Como a Teoria Marxista da Dependência avalia os processos neodesenvolvimentistas aplicados por alguns governos na América Latina?
A TMD surgiu de debates no seio da esquerda brasileira e latino-americana, em torno à interpretação do caráter de nossas formações econômico-sociais e das orientações estratégico-táticas para enfrentar seus problemas. Ela trouxe uma superação do marxismo dogmático que “aplicava” de maneira eurocêntrica conceitos alheios à realidade latino-americana, como nas análises que viam elementos feudais ou semifeudais em nossos países, à espera de mais “desenvolvimento capitalista”; e foi uma superação do pensamento desenvolvimentista de matriz cepalina, que acreditava que políticas econômicas industrializantes abririam caminho para nossa redenção.
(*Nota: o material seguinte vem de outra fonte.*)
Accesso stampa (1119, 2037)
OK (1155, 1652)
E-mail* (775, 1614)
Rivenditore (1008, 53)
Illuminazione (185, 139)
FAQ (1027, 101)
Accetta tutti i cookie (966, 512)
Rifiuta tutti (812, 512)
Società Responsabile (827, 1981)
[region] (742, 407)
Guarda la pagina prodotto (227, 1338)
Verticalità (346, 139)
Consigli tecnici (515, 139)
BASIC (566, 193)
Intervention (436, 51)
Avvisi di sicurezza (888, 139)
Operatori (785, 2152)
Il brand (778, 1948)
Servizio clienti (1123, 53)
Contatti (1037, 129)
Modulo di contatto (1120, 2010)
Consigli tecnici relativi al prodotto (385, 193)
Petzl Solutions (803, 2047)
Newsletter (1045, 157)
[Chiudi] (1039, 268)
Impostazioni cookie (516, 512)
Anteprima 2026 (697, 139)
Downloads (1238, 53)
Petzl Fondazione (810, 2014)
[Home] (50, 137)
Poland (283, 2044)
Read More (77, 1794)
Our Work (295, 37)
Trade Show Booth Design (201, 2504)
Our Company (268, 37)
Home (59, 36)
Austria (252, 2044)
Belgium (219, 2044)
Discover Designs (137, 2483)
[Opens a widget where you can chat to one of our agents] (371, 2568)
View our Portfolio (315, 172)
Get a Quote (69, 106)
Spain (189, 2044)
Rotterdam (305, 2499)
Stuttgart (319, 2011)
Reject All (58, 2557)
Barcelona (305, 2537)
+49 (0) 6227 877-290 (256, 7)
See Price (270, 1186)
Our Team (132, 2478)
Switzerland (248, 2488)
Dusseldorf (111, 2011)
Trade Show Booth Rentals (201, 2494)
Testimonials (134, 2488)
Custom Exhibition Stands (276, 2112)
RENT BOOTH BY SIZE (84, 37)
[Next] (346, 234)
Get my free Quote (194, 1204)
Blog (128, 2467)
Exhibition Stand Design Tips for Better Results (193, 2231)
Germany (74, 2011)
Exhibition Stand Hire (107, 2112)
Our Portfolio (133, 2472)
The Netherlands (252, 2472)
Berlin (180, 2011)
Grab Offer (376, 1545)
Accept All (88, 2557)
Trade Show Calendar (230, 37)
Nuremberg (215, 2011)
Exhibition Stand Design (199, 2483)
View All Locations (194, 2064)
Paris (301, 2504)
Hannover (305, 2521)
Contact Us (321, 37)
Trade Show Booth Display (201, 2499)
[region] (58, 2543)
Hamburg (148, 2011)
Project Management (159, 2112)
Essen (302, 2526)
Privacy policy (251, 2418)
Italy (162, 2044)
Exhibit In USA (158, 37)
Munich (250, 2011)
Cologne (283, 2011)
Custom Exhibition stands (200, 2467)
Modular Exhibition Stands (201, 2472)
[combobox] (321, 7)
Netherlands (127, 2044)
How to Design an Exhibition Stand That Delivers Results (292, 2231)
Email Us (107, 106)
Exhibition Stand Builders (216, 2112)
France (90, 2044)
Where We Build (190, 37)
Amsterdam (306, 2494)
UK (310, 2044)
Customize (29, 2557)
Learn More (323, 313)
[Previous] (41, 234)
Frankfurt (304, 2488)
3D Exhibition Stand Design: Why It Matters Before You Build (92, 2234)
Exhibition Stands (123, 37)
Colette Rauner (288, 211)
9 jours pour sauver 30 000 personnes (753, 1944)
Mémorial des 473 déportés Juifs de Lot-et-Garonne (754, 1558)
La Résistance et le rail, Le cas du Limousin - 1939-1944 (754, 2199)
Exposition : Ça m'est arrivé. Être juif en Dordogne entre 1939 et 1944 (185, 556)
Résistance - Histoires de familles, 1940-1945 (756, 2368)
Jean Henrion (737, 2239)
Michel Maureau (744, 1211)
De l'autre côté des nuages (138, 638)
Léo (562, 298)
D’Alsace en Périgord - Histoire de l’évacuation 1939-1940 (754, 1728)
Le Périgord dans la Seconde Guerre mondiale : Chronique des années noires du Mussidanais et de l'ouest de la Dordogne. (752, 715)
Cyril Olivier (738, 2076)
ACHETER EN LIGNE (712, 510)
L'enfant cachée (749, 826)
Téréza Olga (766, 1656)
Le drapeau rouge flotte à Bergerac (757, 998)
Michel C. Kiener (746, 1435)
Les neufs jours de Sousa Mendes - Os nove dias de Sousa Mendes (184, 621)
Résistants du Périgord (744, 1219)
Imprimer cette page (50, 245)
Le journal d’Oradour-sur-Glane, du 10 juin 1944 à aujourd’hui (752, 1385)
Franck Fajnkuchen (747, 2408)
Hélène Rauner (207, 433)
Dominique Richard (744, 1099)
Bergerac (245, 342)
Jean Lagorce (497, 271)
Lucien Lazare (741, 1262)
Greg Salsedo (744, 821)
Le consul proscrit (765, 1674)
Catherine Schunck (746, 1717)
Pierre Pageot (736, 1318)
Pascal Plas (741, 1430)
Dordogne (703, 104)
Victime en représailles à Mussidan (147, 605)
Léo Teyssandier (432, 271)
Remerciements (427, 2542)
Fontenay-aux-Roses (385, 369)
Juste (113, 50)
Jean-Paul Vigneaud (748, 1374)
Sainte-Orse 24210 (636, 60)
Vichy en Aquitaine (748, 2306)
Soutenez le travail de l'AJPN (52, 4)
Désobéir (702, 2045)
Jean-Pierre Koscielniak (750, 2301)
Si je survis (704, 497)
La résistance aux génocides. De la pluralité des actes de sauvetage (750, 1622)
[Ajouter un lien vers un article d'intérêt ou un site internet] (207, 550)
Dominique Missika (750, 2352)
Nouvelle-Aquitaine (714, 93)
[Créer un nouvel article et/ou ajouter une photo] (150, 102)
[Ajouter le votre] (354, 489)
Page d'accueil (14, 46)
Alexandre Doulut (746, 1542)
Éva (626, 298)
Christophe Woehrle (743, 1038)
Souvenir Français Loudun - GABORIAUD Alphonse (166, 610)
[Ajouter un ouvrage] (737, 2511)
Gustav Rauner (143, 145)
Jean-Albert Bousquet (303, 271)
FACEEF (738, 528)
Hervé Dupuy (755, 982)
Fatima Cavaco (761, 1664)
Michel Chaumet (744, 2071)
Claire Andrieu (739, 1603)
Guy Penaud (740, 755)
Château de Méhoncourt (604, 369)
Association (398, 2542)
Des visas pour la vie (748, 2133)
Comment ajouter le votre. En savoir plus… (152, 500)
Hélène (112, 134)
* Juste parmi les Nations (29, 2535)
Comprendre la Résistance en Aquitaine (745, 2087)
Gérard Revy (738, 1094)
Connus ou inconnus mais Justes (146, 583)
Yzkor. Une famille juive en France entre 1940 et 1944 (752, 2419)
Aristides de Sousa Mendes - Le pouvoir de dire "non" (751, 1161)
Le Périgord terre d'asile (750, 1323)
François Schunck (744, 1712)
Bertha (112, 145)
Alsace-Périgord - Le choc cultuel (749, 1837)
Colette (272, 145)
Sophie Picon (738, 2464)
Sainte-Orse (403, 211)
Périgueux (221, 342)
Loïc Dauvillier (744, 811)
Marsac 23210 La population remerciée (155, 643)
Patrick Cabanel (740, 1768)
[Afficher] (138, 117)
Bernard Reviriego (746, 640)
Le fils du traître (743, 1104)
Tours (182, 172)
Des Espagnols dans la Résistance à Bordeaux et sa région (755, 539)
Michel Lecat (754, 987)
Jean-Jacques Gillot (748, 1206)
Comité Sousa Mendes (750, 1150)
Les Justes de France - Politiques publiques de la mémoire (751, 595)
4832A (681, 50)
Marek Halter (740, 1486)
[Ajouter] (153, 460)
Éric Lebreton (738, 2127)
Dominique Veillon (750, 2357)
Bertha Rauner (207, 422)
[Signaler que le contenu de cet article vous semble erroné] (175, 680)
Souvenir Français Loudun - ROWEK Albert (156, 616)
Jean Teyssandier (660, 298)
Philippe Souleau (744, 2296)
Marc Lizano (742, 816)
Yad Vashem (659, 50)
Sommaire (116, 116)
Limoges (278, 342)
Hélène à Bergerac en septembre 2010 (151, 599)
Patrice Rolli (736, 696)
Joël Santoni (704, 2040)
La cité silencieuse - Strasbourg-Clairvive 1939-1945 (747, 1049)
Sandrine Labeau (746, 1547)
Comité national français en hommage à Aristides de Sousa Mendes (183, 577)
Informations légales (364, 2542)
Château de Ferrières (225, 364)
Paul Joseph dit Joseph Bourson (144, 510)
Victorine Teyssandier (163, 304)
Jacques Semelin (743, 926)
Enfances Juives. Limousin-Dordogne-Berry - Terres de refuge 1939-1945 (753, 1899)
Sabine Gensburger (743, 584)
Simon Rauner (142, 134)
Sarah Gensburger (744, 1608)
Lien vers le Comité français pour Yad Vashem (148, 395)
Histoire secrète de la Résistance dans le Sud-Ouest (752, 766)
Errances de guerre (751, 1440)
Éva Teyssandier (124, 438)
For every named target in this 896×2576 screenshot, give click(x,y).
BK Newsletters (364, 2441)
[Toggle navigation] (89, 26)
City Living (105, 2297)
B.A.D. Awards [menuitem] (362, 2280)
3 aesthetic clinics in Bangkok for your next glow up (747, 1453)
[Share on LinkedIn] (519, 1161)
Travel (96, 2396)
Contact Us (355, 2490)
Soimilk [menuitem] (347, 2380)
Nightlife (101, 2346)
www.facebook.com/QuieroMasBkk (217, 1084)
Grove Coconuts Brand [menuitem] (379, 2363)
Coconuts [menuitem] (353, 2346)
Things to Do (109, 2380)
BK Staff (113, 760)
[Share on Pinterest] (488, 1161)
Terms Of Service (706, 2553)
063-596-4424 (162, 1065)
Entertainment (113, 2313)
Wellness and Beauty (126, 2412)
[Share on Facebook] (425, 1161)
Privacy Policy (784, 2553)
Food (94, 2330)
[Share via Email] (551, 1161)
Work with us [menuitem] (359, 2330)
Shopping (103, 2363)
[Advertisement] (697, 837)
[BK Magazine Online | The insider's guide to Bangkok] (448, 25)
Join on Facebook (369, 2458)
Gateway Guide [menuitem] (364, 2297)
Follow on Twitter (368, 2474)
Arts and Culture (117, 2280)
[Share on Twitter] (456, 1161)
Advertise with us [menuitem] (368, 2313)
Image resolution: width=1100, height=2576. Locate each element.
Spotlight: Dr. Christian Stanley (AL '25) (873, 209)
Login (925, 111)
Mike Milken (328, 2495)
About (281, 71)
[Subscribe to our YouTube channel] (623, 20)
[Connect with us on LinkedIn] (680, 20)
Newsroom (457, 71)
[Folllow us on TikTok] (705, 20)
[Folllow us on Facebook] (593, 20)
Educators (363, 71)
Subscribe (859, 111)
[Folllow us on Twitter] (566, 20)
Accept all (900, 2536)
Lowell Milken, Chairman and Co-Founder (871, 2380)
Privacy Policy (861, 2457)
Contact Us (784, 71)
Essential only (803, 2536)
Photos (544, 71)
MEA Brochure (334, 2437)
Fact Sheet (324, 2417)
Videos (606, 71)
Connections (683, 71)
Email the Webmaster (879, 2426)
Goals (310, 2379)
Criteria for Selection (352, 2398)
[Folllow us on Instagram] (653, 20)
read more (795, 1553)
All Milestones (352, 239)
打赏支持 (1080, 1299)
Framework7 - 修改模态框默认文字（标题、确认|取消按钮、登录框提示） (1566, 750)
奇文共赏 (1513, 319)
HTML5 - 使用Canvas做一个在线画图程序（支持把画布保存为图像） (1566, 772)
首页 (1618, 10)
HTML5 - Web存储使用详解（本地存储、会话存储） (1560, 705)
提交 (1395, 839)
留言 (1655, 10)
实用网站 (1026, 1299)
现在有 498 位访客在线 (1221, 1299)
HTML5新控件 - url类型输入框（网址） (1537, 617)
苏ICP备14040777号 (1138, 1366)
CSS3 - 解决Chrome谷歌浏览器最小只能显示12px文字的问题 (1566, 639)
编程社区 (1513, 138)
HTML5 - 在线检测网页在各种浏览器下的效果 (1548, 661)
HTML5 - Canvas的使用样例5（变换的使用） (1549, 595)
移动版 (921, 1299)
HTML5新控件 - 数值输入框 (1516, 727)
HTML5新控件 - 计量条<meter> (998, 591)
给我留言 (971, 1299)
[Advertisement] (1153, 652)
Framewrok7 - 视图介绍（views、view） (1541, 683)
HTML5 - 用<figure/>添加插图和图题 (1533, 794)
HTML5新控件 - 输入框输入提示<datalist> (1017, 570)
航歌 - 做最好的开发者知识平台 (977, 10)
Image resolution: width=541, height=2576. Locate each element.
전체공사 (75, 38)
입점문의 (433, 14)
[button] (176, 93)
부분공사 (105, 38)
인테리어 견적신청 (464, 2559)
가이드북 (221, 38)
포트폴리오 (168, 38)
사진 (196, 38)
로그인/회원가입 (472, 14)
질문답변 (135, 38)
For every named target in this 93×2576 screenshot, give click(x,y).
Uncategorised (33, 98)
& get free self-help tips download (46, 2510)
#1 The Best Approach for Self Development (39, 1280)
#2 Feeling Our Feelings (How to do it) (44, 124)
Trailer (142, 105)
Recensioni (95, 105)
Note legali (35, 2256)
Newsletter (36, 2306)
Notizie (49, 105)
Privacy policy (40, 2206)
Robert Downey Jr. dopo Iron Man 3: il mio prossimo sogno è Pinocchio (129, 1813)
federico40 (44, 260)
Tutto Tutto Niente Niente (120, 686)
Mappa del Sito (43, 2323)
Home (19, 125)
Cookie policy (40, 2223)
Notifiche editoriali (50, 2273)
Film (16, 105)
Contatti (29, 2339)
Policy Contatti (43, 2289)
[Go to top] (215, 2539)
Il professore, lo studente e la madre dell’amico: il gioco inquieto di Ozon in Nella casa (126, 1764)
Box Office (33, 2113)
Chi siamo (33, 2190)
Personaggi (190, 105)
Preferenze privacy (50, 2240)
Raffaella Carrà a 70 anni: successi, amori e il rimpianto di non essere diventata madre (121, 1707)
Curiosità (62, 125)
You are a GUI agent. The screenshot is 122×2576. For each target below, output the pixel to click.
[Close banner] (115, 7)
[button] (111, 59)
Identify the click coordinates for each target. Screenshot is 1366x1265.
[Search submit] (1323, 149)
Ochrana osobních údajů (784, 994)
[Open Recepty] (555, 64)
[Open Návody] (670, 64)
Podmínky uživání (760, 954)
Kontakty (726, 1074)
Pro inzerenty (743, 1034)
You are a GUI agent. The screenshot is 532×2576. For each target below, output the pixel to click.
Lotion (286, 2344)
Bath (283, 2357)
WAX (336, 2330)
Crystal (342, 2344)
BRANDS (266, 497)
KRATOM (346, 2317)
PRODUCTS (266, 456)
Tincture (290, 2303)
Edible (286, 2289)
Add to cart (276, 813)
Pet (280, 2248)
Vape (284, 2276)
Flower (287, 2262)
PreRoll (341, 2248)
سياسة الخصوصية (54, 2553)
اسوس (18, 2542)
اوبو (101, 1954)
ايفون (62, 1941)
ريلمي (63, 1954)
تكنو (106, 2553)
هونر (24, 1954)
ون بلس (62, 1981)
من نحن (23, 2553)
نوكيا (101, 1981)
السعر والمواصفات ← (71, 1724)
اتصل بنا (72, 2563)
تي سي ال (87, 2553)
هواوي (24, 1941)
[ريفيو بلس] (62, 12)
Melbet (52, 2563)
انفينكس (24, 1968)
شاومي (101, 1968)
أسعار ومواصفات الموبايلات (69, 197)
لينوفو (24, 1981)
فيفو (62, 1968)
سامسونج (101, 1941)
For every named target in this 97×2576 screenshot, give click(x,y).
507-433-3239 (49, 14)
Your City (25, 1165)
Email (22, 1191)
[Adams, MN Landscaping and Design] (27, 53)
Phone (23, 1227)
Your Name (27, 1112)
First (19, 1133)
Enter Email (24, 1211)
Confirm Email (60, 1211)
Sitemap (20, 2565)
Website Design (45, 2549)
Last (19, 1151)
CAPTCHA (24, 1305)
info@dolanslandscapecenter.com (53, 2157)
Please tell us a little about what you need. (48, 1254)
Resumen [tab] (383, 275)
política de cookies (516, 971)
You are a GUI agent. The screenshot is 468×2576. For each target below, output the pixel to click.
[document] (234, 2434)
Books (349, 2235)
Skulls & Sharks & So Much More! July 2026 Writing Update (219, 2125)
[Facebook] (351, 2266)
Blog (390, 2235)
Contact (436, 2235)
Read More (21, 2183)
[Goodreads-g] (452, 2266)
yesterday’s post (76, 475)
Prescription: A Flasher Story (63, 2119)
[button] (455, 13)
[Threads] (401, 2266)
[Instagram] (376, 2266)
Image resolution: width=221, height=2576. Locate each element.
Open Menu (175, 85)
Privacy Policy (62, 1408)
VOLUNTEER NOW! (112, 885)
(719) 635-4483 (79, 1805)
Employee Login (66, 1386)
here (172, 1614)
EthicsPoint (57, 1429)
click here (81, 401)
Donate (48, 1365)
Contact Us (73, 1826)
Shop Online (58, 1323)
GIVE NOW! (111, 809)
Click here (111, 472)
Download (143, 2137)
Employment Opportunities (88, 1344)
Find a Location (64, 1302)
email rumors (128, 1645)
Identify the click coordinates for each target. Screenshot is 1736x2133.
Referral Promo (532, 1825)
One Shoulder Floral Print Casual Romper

Eis então que, no último período, se realimentaram esperanças na ideia de desenvolvimento, sem questionar a lógica da sociedade da mercadoria. Esse foi um traço dos governos neodesenvolvimentistas, que realizaram certas reformas, mas sem tocar nos pilares econômicos do sistema de dominação no capitalismo dependente. Alguns acadêmicos sugeriram inclusive que o Brasil teria se tornado “país de classe média”. Mas a crise de 2008 fez derreterem as circunstâncias conjunturais que criaram as condições para o ciclo de governos neodesenvolvimentistas. Por outro lado, é importante também diferenciar o significado dos governos neodesenvolvimentistas do Cone Sul e o significado da Venezuela sob Chávez ou da Bolívia, sob Evo Morales, estes dois últimos sendo governos que promoveram uma elevação do nível de consciência das massas e o debate e medidas concretas em torno a alternativas para a América Latina na luta anti-imperialista e pela integração soberana dos povos.
Como a Teoria da Dependência pode ajudar a esclarecer esse caráter da superexploração e contribuir para elevar o nível de consciência da classe trabalhadora para a transformação do nosso país?
A TMD, como toda a melhor tradição que parte do método de Marx, não é nem pode ser uma teoria encastelada na academia. Ela é, sim, uma arma da crítica, que se coloca à disposição dos movimentos populares, dos sindicatos e partidos da classe trabalhadora, pela construção de uma alternativa de poder que abra caminho para a superação do capitalismo, pela nossa emancipação humana. Interpretar criticamente a realidade para poder transformá-la é, pois, uma tarefa de todos e todas nós.
Como sabemos, erros de análise levam no mais das vezes a erros políticos. Explicar e denunciar o caráter da superexploração em nossos países, nesse sentido, não é pressupor nem almejar uma “exploração normal” e sim demonstrar como e porque aqui a espoliação e exploração da classe trabalhadora e dos recursos naturais são ainda mais acirradas, exigindo uma política que aponte uma saída para além da sociedade da mercadoria. Ao mesmo tempo, não devemos deixar de tentar impor diques de contenção para o incremento desse caráter superexplorador, mas sempre tendo como horizonte que sua superação se dará somente com a superação do capitalismo mediante nossa ação consciente e transformadora, por outra maneira de organizar a vida em sociedade.